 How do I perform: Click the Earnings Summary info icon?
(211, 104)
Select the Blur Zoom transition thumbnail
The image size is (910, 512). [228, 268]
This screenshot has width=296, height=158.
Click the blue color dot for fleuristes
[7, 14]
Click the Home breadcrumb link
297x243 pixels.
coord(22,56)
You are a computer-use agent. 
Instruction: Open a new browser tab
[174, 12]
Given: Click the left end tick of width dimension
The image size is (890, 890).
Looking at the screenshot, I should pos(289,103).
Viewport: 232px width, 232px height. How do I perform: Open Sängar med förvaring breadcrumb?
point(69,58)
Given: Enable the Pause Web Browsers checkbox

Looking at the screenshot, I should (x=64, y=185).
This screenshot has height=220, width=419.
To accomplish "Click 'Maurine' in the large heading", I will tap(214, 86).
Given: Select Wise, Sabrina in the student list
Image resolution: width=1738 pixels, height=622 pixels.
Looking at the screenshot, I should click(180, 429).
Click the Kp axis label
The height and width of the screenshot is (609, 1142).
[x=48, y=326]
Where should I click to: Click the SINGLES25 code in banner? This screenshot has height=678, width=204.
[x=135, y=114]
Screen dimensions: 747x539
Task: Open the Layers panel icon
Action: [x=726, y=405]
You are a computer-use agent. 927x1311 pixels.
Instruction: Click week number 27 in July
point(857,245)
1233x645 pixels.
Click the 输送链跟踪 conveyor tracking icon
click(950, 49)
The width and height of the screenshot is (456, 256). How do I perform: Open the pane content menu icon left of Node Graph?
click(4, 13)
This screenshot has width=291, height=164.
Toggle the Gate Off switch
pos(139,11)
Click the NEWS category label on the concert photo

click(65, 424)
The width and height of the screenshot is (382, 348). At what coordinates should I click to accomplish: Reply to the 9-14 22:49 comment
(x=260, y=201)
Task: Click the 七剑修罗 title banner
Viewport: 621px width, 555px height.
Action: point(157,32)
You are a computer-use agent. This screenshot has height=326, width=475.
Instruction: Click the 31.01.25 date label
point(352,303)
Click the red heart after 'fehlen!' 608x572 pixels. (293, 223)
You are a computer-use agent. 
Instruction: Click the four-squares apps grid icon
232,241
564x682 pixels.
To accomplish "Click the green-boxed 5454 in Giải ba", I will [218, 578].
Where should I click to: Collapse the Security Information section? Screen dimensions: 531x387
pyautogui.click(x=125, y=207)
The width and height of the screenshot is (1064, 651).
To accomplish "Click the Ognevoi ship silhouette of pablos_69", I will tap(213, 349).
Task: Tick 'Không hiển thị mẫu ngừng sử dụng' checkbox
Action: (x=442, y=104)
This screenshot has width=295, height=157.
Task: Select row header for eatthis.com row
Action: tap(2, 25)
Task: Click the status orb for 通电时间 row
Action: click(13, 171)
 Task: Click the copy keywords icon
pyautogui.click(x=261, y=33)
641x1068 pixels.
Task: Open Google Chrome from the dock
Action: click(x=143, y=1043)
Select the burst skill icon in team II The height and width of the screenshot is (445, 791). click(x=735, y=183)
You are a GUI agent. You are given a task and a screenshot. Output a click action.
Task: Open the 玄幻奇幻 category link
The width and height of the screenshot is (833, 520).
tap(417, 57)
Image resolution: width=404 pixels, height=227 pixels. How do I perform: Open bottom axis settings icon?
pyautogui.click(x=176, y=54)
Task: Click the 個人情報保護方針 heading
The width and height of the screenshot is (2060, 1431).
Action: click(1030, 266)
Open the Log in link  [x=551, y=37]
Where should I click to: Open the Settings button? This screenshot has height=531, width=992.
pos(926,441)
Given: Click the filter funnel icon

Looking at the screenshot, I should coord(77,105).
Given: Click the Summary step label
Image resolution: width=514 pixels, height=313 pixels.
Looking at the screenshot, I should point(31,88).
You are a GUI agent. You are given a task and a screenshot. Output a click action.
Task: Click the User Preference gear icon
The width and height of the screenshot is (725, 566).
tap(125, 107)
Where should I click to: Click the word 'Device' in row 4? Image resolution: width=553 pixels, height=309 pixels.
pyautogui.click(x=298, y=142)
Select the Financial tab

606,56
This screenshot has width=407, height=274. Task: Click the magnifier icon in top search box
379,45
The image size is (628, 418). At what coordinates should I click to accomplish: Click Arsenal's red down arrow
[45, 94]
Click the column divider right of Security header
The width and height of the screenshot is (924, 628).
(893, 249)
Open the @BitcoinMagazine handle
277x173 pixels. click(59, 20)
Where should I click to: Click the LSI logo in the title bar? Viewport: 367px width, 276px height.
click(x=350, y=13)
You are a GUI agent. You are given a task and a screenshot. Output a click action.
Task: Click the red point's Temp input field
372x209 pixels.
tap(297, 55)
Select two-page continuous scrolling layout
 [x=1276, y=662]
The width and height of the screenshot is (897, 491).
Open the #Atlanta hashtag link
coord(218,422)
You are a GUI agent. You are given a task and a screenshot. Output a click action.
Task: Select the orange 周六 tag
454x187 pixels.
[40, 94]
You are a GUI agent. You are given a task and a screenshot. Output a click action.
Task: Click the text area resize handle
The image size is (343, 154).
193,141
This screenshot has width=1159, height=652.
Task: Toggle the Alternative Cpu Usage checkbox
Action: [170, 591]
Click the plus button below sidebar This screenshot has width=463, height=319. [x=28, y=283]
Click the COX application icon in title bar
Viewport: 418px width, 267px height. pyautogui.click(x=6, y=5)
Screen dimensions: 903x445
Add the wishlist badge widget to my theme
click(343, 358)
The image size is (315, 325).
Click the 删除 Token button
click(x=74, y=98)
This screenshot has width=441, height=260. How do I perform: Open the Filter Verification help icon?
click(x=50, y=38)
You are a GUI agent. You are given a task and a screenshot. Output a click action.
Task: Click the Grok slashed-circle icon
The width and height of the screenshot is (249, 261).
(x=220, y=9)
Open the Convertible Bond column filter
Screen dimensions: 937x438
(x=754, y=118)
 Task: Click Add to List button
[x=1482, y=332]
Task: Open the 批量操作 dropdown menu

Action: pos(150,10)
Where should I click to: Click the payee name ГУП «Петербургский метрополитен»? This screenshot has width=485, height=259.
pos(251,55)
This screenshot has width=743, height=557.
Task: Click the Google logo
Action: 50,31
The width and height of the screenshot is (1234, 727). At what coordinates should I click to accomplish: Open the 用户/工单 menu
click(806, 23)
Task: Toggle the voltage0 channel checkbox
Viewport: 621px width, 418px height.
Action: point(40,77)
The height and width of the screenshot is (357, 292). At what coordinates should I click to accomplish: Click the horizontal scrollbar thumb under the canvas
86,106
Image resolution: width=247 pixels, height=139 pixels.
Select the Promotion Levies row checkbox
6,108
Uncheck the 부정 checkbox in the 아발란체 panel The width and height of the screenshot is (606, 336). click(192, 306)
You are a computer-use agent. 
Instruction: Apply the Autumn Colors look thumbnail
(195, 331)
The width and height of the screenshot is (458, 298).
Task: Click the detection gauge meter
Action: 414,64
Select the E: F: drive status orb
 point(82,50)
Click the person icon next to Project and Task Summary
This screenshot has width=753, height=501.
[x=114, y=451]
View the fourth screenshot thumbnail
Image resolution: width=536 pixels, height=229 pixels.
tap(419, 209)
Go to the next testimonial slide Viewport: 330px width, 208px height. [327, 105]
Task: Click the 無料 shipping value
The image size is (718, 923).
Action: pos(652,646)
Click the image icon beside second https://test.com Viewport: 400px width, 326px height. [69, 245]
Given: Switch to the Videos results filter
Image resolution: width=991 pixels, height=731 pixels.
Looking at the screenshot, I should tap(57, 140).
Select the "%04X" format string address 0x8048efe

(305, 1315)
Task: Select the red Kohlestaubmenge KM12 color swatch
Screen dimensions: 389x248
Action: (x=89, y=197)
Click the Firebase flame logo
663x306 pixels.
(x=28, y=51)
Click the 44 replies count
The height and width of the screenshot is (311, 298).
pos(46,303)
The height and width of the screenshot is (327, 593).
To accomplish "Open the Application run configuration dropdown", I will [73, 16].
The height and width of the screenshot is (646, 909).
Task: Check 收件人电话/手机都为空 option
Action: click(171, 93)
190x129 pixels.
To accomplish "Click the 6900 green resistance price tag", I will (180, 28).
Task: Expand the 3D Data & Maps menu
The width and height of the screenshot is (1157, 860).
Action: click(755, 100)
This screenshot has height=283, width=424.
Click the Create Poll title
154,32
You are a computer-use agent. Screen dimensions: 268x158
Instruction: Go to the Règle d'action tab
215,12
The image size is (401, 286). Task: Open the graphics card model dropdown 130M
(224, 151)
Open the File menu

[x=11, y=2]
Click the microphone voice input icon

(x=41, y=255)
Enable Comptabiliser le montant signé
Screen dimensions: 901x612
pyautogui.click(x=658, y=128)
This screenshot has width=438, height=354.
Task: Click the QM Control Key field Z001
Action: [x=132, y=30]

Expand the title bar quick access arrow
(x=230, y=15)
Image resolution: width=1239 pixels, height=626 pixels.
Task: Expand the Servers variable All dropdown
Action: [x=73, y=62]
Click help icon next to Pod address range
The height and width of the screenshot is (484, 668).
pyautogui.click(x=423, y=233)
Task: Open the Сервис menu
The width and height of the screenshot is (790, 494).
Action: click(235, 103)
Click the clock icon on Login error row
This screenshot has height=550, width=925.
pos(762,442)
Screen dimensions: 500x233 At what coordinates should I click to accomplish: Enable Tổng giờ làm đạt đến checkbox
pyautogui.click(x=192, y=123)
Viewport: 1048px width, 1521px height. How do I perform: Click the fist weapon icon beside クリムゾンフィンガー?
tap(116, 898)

· · · ·

## WORK INSTRUCTIONS
In the data, count the lines that include the string "heading", then give that number and nothing more.

## WRITTEN SOLUTION
2